** Problem **
Copy out the material from the line containing "Given: Click the black T label icon" through the line containing "click(x=220, y=278)", including both of those lines.

** Input rows **

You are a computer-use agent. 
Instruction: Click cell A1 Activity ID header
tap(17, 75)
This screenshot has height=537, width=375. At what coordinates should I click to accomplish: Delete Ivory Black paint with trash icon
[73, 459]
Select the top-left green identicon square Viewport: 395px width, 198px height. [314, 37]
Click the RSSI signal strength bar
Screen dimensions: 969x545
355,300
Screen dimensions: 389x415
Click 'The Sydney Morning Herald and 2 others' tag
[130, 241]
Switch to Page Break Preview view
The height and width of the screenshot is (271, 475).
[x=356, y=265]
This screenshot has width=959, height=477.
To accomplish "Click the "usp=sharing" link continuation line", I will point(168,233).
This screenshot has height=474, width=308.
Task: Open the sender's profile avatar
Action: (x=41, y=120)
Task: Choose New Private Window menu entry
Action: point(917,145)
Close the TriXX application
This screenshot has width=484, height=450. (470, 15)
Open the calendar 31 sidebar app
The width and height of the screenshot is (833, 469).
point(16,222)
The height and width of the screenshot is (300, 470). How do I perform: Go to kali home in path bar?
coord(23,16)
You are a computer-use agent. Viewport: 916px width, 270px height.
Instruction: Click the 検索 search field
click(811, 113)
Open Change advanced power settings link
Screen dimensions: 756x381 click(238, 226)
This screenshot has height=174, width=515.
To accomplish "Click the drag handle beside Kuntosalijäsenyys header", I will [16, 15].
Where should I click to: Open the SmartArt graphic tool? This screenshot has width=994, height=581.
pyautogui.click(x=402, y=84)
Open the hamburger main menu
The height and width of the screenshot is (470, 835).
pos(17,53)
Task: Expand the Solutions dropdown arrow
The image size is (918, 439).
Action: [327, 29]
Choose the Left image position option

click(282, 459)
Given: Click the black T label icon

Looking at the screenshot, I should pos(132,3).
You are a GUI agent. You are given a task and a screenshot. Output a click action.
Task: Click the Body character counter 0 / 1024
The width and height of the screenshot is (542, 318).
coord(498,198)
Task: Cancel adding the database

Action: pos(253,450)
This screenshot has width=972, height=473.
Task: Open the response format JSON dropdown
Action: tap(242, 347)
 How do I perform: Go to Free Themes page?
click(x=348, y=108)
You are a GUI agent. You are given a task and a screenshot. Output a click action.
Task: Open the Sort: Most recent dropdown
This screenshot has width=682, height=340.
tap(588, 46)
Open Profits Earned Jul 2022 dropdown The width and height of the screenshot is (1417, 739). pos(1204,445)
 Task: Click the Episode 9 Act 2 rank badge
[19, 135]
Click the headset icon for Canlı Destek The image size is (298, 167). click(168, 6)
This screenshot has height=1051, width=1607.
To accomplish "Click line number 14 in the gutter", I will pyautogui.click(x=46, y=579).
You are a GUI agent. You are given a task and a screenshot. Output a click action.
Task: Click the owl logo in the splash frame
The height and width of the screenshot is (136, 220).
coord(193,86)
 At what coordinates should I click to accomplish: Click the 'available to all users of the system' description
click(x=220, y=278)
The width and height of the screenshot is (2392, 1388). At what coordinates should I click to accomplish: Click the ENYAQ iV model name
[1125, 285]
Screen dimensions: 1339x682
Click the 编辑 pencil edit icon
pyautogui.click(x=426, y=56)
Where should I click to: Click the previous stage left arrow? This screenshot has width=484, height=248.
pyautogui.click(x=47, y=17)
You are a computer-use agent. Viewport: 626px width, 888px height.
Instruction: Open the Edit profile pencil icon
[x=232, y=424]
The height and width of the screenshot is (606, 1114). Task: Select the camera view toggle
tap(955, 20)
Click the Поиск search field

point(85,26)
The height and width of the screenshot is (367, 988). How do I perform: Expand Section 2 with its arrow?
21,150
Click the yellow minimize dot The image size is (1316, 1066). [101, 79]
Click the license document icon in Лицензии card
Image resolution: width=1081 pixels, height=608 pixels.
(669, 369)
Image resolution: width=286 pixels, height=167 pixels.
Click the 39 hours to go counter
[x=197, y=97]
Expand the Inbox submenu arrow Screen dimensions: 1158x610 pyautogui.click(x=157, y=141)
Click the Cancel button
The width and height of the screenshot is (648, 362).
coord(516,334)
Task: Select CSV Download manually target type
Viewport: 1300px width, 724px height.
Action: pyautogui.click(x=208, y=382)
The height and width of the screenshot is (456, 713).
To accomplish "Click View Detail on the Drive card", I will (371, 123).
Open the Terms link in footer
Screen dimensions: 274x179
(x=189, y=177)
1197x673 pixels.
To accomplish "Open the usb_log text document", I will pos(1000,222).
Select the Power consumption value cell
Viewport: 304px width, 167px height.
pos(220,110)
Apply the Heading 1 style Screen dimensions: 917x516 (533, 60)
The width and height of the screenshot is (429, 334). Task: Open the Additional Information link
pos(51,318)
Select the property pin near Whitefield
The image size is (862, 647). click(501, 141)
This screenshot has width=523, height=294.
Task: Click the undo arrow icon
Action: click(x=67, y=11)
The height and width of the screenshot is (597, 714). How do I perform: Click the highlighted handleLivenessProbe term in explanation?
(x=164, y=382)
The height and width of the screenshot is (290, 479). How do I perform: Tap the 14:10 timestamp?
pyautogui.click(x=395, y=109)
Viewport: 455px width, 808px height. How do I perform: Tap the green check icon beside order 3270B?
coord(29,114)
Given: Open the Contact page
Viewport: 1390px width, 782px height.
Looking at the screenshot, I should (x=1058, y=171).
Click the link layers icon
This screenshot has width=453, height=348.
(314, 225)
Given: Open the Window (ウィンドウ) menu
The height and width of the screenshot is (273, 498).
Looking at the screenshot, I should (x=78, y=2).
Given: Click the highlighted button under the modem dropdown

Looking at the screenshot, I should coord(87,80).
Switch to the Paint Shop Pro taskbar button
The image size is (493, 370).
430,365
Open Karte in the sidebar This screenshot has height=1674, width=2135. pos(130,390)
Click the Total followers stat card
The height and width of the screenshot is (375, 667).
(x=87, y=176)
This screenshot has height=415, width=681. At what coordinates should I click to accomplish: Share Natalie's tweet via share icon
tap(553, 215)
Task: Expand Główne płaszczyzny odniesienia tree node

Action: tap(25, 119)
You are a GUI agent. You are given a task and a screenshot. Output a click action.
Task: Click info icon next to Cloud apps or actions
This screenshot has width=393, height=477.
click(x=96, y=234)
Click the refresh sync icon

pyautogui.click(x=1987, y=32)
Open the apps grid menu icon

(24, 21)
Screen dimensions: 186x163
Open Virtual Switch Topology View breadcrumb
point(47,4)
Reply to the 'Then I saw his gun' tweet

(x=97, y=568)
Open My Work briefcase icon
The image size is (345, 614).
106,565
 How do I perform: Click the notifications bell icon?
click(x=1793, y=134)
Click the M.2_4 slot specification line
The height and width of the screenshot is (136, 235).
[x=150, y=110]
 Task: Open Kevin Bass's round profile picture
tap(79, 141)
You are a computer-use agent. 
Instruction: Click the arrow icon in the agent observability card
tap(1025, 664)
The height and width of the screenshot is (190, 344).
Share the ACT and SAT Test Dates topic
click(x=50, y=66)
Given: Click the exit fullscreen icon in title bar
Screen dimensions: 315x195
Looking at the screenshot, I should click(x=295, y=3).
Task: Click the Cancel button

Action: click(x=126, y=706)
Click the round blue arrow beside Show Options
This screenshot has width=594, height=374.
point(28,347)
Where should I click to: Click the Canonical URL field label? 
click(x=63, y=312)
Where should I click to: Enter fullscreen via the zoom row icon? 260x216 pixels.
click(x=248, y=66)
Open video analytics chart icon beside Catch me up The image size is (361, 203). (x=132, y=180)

** Result of this task **
Given: Click the black T label icon

Looking at the screenshot, I should pos(132,3).
You are a GUI agent. You are given a task and a screenshot. Output a click action.
Task: Click the Body character counter 0 / 1024
The width and height of the screenshot is (542, 318).
coord(498,198)
Task: Cancel adding the database

Action: pos(253,450)
This screenshot has width=972, height=473.
Task: Open the response format JSON dropdown
Action: tap(242, 347)
 How do I perform: Go to Free Themes page?
click(x=348, y=108)
You are a GUI agent. You are given a task and a screenshot. Output a click action.
Task: Open the Sort: Most recent dropdown
This screenshot has width=682, height=340.
tap(588, 46)
Open Profits Earned Jul 2022 dropdown The width and height of the screenshot is (1417, 739). pos(1204,445)
 Task: Click the Episode 9 Act 2 rank badge
[19, 135]
Click the headset icon for Canlı Destek The image size is (298, 167). click(168, 6)
This screenshot has height=1051, width=1607.
To accomplish "Click line number 14 in the gutter", I will pyautogui.click(x=46, y=579).
You are a GUI agent. You are given a task and a screenshot. Output a click action.
Task: Click the owl logo in the splash frame
The height and width of the screenshot is (136, 220).
coord(193,86)
 At what coordinates should I click to accomplish: Click the 'available to all users of the system' description
click(x=220, y=278)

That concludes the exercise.